A complete answer includes every line below with the word "output".

Extracted data entries:
--- START ---

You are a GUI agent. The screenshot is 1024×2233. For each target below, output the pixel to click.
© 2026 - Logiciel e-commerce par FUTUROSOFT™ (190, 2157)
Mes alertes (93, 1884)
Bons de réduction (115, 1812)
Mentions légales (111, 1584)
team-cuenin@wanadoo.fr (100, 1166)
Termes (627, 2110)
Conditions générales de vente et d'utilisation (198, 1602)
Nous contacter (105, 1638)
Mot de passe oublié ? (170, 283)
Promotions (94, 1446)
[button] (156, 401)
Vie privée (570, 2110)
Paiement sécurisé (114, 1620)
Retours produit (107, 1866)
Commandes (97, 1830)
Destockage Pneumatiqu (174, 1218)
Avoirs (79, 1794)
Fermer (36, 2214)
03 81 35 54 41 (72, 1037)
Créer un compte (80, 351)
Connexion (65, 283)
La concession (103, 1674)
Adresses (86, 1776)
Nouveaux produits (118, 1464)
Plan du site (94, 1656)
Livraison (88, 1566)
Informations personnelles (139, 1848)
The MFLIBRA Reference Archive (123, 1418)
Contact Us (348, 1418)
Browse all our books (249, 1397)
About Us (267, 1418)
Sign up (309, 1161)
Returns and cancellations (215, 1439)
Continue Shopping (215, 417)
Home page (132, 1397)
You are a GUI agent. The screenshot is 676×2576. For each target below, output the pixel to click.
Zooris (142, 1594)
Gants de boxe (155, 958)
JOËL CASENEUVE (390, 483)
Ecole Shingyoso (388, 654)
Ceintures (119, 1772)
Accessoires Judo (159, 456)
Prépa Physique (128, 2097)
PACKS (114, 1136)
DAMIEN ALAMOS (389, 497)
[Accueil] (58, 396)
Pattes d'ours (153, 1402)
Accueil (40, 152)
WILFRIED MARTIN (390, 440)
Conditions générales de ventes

--- END ---

RESULT:
You are a GUI agent. The screenshot is 1024×2233. For each target below, output the pixel to click.
You are a GUI agent. The screenshot is 676×2576. For each target below, output the pixel to click.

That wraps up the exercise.